On Friday, Singapore's authorities advised people to stop joining the queues to view Mr. Lee as he lies in state due to the overwhelming number of Singaporeans hoping to see their revered leader one last time.
"We would like to accommodate as many as possible in this overwhelming outpouring of respect and love for Mr Lee Kuan Yew," said the organizing committee for the state funeral.
"However, to ensure safety of individuals due to the large crowds and to limit the physical discomfort of the long wait, especially for the elderly and young children, the queue line will be temporarily suspended."
According to BBC News, thousands of people were forced to wait in line for as long as ten hours before entering the Parliament House.
"I was standing outwards facing the public's legs, so I can actually see people, even the physically disabled, dragging their feet in, sometimes on crutches, sometimes in a wheelchair, and they really made this effort to really queue under the hot sun," said Captain Damien Pek, who stands guard by Mr. Lee's casket."And when they came in, they were so emotional, some of them were sobbing."
Mr. Lee's popularity is not without merit; for over half a century, he dominated Singapore politics and was highly respected by Singaporeans. During his 31 year tenure as Singapore's first prime minister, Lee built a First World country that focused on clean and efficient government, economic policies that favored businesses, and maintaining strict social order.
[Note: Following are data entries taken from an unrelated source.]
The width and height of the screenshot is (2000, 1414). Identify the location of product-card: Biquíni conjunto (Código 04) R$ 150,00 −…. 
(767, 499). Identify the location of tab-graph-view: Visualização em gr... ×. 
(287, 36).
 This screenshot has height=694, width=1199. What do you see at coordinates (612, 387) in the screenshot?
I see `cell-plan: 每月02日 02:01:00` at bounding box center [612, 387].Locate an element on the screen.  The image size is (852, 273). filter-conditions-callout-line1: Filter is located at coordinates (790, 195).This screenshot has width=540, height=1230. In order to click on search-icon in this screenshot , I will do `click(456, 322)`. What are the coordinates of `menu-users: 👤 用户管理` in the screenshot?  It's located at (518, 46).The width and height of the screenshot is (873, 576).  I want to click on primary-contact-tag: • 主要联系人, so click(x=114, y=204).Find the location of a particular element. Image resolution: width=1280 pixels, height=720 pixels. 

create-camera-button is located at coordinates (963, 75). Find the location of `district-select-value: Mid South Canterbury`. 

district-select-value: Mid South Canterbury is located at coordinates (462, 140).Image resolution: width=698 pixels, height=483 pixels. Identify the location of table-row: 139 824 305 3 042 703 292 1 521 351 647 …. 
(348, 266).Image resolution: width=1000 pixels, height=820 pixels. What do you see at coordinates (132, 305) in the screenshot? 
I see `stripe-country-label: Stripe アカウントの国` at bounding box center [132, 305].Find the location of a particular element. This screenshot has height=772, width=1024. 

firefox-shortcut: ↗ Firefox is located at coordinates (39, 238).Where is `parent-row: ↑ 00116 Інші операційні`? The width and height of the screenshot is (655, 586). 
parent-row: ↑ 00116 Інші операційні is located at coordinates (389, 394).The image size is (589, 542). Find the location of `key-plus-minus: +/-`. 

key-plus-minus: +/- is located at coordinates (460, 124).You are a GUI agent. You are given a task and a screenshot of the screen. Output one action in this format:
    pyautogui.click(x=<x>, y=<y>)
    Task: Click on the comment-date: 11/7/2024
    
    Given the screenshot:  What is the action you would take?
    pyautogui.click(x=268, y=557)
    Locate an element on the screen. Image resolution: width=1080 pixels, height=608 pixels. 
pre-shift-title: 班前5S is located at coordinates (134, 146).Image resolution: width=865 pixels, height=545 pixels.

"Lee is credited with transforming Singapore from a sleepy Asian entrepot into a bustling and wealthy financial hub," writes The Guardian's Ben Doherty.
"He led Singapore's six-year transition from British colonial outpost, through self-administration, merger with and then separation from Malaysia, to independent statehood, and Singapore declaration as a republic, in 1965."
However, as previously mentioned by the Gospel Herald, Singapore achieved its remarkable transition from a former British colony at the expense of personal freedoms and full Western-style democracy.
"Although Singapore held regular free elections under Mr. Lee, laws proscribing public gatherings and limiting other civil liberties hampered the development of a powerful opposition," the Wall Street Journal reported. "Western media called Singapore a 'nanny state' and lampooned its attempts to create an orderly society through rules, incentives and ad campaigns."
Despite his flaws, Mr. Lee's groundbreaking achievements have earned him the reputation as the father of modern Singapore.
"One of his greatest policies is to really allow us - even the ones from poor families to have an opportunity to succeed in life so coming from a not so well-to-do family, I'm given sufficient opportunities to be in the civil service so that's one of things I'm grateful to him for," Captain Pek told Channel News Asia. "I feel very comforted that I managed to be a part of this and I'm really honored to be close by. I really feel very fulfilled at the end of the day that I'm able to do my little part."
Mr. Lee passed away at 91 years of age after being treated in hospital under intensive care for a pneumonia infection since early February.
According to the BBC, he will lie in state until Sunday morning, when his body will be moved to a cultural center in the west of the city for his funeral. The funeral procession will wind through the city center and his Tanjong Pagar constituency on the edge of the business district.